Partly, it is about competing political ideologies which divide rather than unite. And given that Kent has the largest number of selective schools, these arguments are played out in the full glare of the public spotlight as much as they are around kitchen tables where parents anguish about “the test.”
The debate generates rather more heat than light. Grammar schools are undeniably successful so far as academic results are concerned. No surprise there: if your intake is taken from the 25% most able children as measured by the 11 Plus, you should be around the top of the league tables. This, supporters argue, is a case of how grammars “level up”. The issue, then, becomes what their impact is on non-selective schools and the challenges they face.
Have you heard all this before? You probably have. The question of whether grammars promote social mobility has been the subject of any number of reports and research papers over recent years.
And it’s among one of the first thing that any new - or aspiring - Conservative Prime Minister faces from MPs for whom grammar schools are an article of faith.

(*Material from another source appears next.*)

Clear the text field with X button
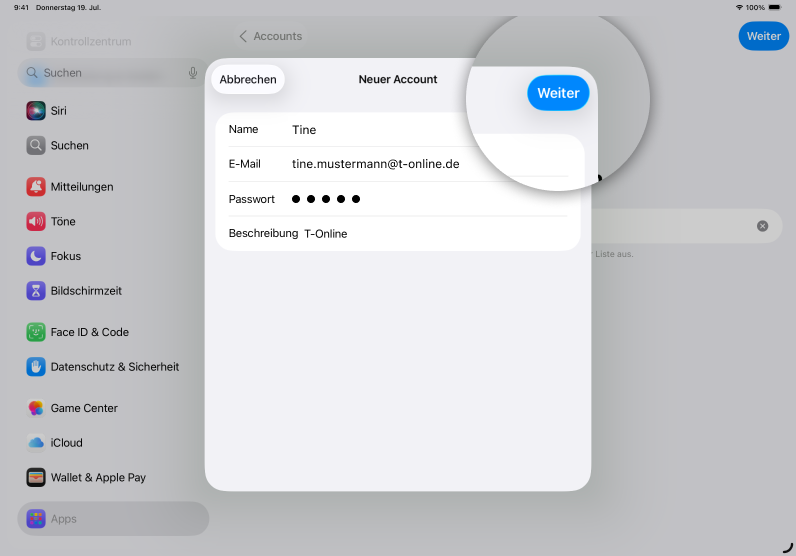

'Comprehensive Future says it begs the question if grammar schools are “a terrible idea for the rest of the country, why are they fine fro Kent?"...'
Rishi Sunak is confronting backbench MPs who believe the party should lift the current ban on new grammars immediately; interestingly, while the putative arguments for paving the way for a new generation of selective schools are extolled, very little is said about the impact they would have elsewhere.
The Prime Minister, when campaigning for the job was clearly discomfited by the question. First, he said he backed the idea of new grammars. Then he rowed back and said his support would be for expanding selective schools where changing social demographics such as a growing population created a demand for additional places.
Conservative policy is nuanced in a way which is clearly the product of spin doctors trying to please everyone but satisfies no one.
According to a Conservative peer challenged on the government’s position last week replied: “As I have said, the department’s priority is to concentrate on ensuring that as many children as possible, whatever their ability, have access to an outstanding education, rather than creating more grammar schools.”
Read that carefully: it amounts to a tacit acknowledgement that the virtues of a selective system are skewed.
The campaign group Comprehensive Future says it begs the question if grammar schools are - in its words “a terrible idea for the rest of the country, why it is fine for Kent to have 32 of them?”
That’s also a question you won’t find the answer to in a festive cracker.